Since the carotid artery is a superficial blood vessel located in the neck, ultrasound carotid measurements are technically easy for anesthesiologists to obtain. Furthermore, based on the rationale that both carotid artery FTc and ΔVpeak can predict fluid responsiveness in spontaneously breathing patients [14, 15] and that preoperative hypovolemia contributes to postinduction hypotension [6], carotid ultrasound measurements can serve as a useful tool for anesthesiologists to predict postinduction hypotension. Carotid artery FTc and ΔVpeak were first confirmed by Maitra and colleagues [16] to be able to predict the occurrence of hypotension after induction of general anesthesia in surgical patients. Maitra et al. [16] reported that the carotid artery FTc predicted postinduction hypotension with an area under the ROC curve of 0.91 and the best cutoff value of 330.2 ms in ASA I or II adult patients (18—65 years) undergoing elective surgery. In our current study, a similar area under the ROC curve of carotid artery FTc (0.87) was achieved, but the cutoff value (379.1 ms) was longer than that of Maitra et al. That is, elderly patient aged 65–75 years with a carotid artery FTc less than 379.1 ms at rest is more likely to develop hypotension after the induction of general anesthesia. The reason why the optimal cutoff value of carotid artery FTc in elderly patients in our study was longer than that of adult patients in Maitra et al.’s study is probably that a slower heart rate of elderly people leads to a relatively prolonged left ventricular systolic duration, which is consistent with the findings that aortic FTc is positively correlated with age [31]. On the other hand, approximately 68% of patients in Maitra et al.’s trial had hypertension, which might increase left ventricular afterload and thus shorten their carotid artery FTc [19].

Consistent with Maitra et al., we revealed a poor predictive role of ΔVpeak on postinduction hypotension in elderly patients, due to its low area under the ROC curve (only 0.67), large gray zone (including 62% of patients), and failing to achieve statistical significance in multivariate logistic regression analysis. As a dynamic index that changes with respiration, the predictive effect of ΔVpeak on postinduction hypotension is mainly based on the cardiopulmonary interaction. We can speculate that either the irregular changes in tidal volume between breaths or the insufficient intrathoracic pressure alteration to trigger an effective cardiopulmonary interaction could weaken the predictive power of ΔVpeak.
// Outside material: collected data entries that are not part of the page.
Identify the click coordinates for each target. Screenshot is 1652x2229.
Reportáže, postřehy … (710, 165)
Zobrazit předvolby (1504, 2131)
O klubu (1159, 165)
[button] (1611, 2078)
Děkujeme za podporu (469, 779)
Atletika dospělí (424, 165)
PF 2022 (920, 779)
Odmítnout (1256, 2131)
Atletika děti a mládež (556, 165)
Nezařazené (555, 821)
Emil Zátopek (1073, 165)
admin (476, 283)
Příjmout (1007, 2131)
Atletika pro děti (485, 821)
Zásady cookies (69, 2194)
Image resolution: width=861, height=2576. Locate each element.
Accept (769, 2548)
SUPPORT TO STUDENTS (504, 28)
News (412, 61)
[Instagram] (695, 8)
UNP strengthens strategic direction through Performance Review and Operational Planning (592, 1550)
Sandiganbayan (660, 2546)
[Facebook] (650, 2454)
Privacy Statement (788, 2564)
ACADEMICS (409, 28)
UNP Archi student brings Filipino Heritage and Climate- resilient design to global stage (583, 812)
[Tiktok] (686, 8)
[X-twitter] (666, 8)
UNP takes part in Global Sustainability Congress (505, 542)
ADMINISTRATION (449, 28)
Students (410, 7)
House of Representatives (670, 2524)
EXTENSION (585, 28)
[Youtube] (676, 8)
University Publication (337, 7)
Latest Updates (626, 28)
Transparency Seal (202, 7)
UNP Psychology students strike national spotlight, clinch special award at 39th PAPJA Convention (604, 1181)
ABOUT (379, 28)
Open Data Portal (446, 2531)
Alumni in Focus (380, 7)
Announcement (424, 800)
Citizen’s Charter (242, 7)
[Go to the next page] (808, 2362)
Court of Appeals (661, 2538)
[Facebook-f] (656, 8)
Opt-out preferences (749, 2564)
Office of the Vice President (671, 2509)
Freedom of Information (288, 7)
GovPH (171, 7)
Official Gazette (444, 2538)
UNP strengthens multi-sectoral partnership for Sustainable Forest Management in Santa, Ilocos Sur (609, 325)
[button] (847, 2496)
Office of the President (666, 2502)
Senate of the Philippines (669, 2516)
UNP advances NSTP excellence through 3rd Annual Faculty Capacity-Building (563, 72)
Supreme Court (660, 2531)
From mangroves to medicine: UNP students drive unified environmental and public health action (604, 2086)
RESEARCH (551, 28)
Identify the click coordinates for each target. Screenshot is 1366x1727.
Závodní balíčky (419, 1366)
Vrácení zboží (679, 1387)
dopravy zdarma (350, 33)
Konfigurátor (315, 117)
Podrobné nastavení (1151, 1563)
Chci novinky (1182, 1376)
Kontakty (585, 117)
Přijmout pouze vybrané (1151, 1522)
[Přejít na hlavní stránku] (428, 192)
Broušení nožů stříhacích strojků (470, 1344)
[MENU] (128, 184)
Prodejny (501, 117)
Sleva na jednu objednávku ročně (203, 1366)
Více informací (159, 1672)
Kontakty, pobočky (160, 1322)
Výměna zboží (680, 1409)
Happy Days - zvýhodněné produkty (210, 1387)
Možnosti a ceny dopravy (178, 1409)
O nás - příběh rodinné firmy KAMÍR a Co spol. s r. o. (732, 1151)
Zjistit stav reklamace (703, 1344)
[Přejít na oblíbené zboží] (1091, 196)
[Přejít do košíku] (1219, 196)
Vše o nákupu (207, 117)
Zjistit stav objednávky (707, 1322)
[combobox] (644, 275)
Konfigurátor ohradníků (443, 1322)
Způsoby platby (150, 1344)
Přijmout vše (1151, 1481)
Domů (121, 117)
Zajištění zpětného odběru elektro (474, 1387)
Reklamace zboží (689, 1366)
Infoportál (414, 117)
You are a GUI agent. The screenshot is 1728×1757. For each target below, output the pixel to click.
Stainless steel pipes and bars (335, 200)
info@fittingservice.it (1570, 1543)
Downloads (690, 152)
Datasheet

The current study has some limitations. First, we included ASA status I or II elderly patients with undetectable carotid artery plaque or stenosis under ultrasound; therefore, our findings cannot be extrapolated in patients with higher ASA grades or patients with hypertension, diabetes, obesity, and cardiac disease. Second, the induction drug regimen in our study includes midazolam, sufentanil, and etomidate. Our findings may not be applicable to elderly patients who received propofol for induction, becasue propofol may trigger a higher incidence of postinduction hypotension [32]. Third, this study was a single-center small sample study. Fourth, patients in our study did not receive any breathing training, which could lead to underestimating of the actual predictive power of ΔVpeak.

Conclusions

In conclusion, the carotid artery FTc, but not ΔVpeak, is a reliable predictor of postinduction hypotension (induced by midazolam, sufentanil, and etomidate and maintained by sevoflurane) in ASA I or II elderly patients without metabolic or cardiovascular diseases. Elderly patients were likely to develop postinduction hypotension when the carotid artery FTc prior to anesthesia was less than 379.1 ms.